- **Problem requirements**: Locate every line in the records below that contains the word "Like", and copy each one.

(Collected data)
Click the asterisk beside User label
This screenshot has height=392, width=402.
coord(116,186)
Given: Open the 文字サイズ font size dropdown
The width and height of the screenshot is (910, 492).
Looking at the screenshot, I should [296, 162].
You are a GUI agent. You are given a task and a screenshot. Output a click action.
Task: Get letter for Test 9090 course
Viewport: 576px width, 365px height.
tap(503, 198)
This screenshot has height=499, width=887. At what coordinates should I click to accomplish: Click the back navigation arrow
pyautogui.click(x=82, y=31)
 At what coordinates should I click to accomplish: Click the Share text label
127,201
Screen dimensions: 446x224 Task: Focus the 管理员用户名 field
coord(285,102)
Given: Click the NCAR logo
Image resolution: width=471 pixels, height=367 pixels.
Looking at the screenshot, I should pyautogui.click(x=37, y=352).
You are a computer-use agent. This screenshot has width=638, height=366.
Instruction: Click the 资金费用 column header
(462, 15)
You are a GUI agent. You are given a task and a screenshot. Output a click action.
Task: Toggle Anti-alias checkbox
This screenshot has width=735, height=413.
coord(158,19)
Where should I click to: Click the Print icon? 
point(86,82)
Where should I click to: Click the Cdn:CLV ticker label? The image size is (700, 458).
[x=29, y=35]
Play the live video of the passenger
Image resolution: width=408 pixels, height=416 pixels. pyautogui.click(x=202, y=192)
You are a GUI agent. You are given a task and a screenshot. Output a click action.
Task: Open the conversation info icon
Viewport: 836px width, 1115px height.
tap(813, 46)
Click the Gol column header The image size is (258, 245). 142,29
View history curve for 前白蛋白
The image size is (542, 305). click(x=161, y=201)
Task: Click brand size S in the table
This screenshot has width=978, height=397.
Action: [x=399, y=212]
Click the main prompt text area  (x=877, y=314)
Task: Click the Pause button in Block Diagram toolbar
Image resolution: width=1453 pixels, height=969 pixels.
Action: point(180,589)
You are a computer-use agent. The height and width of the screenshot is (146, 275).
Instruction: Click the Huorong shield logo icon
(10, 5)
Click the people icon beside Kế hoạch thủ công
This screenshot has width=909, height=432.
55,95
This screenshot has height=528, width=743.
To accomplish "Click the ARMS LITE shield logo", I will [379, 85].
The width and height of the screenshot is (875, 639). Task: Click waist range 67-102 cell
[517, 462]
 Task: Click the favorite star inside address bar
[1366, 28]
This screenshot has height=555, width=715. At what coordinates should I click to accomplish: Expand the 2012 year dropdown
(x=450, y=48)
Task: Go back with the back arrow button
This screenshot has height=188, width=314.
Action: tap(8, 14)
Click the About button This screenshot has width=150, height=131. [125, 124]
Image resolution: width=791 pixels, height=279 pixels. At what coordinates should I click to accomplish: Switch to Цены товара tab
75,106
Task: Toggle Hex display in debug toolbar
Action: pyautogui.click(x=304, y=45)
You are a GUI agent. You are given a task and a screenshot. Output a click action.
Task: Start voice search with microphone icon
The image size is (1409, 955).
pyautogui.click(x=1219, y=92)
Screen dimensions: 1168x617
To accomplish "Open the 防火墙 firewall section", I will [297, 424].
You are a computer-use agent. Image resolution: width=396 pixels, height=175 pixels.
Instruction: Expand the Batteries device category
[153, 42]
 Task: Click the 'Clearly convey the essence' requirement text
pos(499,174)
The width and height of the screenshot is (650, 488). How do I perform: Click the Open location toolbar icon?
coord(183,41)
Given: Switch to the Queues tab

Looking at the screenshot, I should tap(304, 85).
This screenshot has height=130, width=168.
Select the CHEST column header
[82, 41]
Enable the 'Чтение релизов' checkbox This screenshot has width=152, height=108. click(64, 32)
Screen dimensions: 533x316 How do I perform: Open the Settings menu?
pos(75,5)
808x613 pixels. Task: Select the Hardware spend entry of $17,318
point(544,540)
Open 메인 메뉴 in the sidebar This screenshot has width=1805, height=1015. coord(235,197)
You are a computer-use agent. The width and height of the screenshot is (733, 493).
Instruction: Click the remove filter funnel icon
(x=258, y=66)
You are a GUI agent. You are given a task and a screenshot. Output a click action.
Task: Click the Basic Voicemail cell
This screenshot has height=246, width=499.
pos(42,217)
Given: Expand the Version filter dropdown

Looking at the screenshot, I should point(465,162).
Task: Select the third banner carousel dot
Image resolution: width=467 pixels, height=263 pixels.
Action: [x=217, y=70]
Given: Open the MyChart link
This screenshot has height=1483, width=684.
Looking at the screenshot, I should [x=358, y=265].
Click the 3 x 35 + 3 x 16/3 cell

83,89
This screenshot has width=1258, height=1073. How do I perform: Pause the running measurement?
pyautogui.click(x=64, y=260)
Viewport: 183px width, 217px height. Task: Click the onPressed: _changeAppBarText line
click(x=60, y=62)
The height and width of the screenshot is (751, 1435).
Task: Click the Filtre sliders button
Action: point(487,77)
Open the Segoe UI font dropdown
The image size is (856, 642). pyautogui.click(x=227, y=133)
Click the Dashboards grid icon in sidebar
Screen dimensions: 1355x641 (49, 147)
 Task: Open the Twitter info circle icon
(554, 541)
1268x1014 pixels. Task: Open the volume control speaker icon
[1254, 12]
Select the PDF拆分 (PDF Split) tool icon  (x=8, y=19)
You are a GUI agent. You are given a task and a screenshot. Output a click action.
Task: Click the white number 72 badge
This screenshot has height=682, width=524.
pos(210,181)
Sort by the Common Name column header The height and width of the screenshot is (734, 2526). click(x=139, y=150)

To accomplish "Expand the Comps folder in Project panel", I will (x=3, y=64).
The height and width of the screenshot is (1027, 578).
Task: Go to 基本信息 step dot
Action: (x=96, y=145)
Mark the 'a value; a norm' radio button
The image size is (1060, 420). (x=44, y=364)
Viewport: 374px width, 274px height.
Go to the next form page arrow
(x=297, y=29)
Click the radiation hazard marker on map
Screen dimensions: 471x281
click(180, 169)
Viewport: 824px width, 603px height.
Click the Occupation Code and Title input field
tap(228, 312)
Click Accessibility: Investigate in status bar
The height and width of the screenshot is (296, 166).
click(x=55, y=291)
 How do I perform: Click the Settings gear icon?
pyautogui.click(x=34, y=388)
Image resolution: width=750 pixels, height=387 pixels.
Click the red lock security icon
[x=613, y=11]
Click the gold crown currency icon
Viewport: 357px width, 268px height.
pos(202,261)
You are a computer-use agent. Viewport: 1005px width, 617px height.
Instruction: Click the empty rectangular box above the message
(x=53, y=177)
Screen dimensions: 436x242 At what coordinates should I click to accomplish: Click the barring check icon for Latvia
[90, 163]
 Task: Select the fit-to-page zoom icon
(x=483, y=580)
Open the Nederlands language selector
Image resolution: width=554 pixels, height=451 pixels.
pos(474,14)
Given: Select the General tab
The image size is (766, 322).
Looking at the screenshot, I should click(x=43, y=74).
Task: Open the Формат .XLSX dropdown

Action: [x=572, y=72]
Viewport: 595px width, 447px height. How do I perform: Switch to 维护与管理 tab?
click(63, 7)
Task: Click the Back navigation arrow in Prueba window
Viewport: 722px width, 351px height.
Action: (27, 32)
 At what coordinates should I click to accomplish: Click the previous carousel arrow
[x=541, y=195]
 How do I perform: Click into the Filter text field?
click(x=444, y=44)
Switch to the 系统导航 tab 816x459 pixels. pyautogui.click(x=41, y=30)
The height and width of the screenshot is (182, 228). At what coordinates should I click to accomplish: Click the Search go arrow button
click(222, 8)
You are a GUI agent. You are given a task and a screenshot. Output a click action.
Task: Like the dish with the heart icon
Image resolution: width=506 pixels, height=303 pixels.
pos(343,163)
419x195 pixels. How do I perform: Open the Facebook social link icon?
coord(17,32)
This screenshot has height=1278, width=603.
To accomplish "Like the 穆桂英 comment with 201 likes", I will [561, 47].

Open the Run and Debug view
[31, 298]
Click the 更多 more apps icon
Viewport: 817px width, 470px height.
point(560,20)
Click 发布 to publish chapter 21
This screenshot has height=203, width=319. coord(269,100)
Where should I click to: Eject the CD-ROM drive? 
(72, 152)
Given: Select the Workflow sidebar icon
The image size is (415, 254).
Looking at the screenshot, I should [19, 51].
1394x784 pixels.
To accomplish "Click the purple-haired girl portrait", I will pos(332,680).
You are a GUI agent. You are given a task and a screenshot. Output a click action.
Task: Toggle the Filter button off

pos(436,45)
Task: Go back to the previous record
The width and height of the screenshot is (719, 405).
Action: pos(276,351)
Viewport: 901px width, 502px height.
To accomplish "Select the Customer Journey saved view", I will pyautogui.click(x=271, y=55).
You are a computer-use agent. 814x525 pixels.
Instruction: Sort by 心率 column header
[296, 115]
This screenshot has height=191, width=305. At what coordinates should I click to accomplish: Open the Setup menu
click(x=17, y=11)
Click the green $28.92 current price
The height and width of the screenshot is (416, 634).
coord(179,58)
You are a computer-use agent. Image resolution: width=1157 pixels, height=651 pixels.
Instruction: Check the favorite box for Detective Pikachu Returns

- **Your solution**:
Task: Like the dish with the heart icon
To accomplish "Like the 穆桂英 comment with 201 likes", I will [561, 47].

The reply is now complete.